WGD events and subsequent TE proliferation have previously been linked in rice (Oryza species), maize (Zea mays) [8] and the evolution of the hugely diverse angiosperms [59]. TEs are likely to be mostly deleterious as a result of insertions interrupting gene activity or regulation [60] and TEs are usually epigenetically silenced for these reasons. However, polyploidy and hybridization may interrupt the suppression mechanisms, allowing TEs to proliferate [59]. In this study, an increase in TE elements does not appear to have coincided with the oldest WGD (stem of lineage 2 or 4), but does appear to be associated with the more recent WGDs in lineage 7 and 9. TE activity may have deleterious consequences for the organism, but TEs may also create genetic variation and this has been implicated in many cases of adaptive evolution, such as adaptation to novel environments, stressors or environmental change [61]. For example, van't Hof et al. [16] have shown that the industrial melanism mutation in the British peppered moth was caused by a TE insertion.
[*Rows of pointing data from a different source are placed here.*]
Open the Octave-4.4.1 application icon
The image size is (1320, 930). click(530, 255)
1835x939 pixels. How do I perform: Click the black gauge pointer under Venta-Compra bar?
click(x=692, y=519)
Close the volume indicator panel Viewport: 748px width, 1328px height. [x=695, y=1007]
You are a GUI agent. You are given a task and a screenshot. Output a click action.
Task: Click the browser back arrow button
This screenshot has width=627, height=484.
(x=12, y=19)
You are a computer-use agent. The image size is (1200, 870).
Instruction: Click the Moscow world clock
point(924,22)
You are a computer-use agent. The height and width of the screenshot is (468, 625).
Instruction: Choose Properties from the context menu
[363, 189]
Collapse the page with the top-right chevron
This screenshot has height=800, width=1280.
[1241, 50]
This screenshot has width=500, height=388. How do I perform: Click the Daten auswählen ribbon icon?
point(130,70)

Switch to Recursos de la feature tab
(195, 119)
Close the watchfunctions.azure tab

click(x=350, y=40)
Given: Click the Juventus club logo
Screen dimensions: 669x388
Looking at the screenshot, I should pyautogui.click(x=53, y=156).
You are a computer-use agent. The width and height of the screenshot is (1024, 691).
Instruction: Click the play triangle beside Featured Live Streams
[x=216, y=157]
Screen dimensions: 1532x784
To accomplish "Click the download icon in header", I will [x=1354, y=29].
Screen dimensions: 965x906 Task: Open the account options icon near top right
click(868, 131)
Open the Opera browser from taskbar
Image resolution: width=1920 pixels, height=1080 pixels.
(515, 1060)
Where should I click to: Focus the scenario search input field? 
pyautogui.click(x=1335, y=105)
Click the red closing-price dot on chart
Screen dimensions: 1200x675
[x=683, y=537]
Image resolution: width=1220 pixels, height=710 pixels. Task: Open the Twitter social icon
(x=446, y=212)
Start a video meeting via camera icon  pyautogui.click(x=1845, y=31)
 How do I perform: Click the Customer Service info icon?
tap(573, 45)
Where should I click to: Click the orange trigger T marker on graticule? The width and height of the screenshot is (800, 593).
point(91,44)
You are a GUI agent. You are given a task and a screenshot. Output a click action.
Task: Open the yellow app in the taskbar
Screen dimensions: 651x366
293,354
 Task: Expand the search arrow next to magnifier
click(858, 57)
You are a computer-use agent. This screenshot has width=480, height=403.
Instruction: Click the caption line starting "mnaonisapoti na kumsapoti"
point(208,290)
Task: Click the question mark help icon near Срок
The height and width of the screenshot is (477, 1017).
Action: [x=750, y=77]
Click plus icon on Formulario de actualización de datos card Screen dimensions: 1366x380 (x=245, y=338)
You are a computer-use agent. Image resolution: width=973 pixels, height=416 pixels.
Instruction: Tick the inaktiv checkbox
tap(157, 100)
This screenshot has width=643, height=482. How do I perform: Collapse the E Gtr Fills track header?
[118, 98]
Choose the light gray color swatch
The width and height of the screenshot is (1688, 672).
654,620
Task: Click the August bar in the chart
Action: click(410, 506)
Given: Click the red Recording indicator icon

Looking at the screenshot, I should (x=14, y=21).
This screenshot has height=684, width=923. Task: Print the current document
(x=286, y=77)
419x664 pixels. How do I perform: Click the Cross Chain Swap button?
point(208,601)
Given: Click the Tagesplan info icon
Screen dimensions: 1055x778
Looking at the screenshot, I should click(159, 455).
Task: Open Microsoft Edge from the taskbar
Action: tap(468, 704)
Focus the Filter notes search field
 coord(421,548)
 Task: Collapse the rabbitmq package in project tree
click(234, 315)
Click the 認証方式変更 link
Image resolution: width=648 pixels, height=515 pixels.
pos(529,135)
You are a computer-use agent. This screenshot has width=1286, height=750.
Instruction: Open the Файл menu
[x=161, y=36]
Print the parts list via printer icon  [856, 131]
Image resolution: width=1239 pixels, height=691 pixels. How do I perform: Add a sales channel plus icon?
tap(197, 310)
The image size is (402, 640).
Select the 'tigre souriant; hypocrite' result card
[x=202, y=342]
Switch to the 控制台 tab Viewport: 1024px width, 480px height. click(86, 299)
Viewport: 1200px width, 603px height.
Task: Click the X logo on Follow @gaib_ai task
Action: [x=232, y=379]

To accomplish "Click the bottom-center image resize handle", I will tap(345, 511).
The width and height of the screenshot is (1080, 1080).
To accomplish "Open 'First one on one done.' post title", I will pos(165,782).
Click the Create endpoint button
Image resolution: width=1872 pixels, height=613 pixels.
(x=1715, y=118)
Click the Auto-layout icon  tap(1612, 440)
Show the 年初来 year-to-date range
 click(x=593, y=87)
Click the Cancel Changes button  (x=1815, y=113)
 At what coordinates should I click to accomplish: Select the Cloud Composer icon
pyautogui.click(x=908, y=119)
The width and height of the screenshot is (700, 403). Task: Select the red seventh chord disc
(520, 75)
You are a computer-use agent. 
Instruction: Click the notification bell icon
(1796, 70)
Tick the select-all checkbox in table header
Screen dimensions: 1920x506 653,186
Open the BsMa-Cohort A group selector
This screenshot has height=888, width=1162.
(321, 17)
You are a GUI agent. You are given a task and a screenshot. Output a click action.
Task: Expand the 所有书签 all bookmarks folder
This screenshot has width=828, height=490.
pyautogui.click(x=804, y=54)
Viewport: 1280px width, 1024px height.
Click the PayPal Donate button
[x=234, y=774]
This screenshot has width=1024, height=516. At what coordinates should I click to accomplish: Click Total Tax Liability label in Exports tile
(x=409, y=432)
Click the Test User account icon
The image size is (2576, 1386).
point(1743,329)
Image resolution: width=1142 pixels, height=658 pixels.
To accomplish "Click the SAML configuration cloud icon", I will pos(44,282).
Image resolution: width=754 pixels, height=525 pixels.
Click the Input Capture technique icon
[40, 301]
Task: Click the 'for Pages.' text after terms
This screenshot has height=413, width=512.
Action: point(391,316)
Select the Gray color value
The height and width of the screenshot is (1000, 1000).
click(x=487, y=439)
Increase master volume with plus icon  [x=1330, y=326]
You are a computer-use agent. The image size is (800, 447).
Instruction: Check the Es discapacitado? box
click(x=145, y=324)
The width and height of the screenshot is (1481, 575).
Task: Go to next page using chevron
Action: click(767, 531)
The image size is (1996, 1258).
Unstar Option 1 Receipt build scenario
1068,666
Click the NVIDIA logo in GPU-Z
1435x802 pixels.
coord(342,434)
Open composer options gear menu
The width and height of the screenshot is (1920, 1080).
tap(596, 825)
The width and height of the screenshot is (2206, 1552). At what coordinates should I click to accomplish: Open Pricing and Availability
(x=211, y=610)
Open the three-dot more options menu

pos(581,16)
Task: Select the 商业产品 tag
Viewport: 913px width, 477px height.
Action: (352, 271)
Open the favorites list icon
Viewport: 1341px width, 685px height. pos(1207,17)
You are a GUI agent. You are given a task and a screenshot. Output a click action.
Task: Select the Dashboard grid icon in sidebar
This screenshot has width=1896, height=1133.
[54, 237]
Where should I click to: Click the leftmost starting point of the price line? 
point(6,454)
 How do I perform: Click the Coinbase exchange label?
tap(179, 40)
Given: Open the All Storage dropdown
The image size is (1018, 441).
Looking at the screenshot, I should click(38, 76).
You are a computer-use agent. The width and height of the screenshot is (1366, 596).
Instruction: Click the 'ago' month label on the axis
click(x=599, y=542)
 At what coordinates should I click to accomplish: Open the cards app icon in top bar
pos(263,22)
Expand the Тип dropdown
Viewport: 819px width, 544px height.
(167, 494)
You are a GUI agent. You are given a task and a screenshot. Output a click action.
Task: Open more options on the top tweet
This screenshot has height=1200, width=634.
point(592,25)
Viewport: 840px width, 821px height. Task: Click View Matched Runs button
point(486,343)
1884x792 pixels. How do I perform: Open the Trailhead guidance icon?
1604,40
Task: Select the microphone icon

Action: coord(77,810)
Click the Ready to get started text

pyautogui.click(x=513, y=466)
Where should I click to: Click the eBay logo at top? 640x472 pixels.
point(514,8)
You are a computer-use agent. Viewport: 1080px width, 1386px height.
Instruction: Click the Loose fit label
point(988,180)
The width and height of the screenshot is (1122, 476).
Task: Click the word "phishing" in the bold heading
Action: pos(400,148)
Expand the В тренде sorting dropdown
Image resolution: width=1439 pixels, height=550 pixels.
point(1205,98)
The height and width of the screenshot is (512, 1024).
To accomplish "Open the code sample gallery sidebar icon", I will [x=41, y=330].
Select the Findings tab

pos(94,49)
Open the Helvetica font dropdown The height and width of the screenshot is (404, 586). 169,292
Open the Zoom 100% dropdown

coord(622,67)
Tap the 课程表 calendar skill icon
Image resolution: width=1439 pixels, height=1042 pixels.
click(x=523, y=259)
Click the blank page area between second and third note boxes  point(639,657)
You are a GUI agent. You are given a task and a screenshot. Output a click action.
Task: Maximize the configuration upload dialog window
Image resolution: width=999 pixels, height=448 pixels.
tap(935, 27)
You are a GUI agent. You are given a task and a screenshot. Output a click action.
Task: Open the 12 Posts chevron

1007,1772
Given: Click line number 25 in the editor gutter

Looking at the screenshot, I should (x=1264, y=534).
Expansions of repetitive elements have also been identified in the Salmonidae which underwent a WGD 88–103 Ma. In salmonids, the expansion of the TC1-Mariner family occurred after the WGD, and has been linked with speciation in the group [62]. Moreover, TEs have been suggested to play an important role in the diploidization process as TEs accumulate differentially on duplicated chromosomes in autopolyploids [63]. In the Atlantic salmon, genomic rearrangements which aided the rediploidization process were likely driven by bursts of repeat expansions [6]. In this study, we did not detect a burst of TEs in lineage 2 or 3 and thus found no evidence to suggest TE expansions were involved in the rediploidization of lineages 2 and 3. However, it should be noted that RAD sequencing could miss such a proliferation if changes in the restriction enzyme cut sites occur. TE expansions may also lead to Dobzhansky–Muller incompatibilities between different isolated populations which may increase the rate of attainment of reproductive isolation and thus speciation [64].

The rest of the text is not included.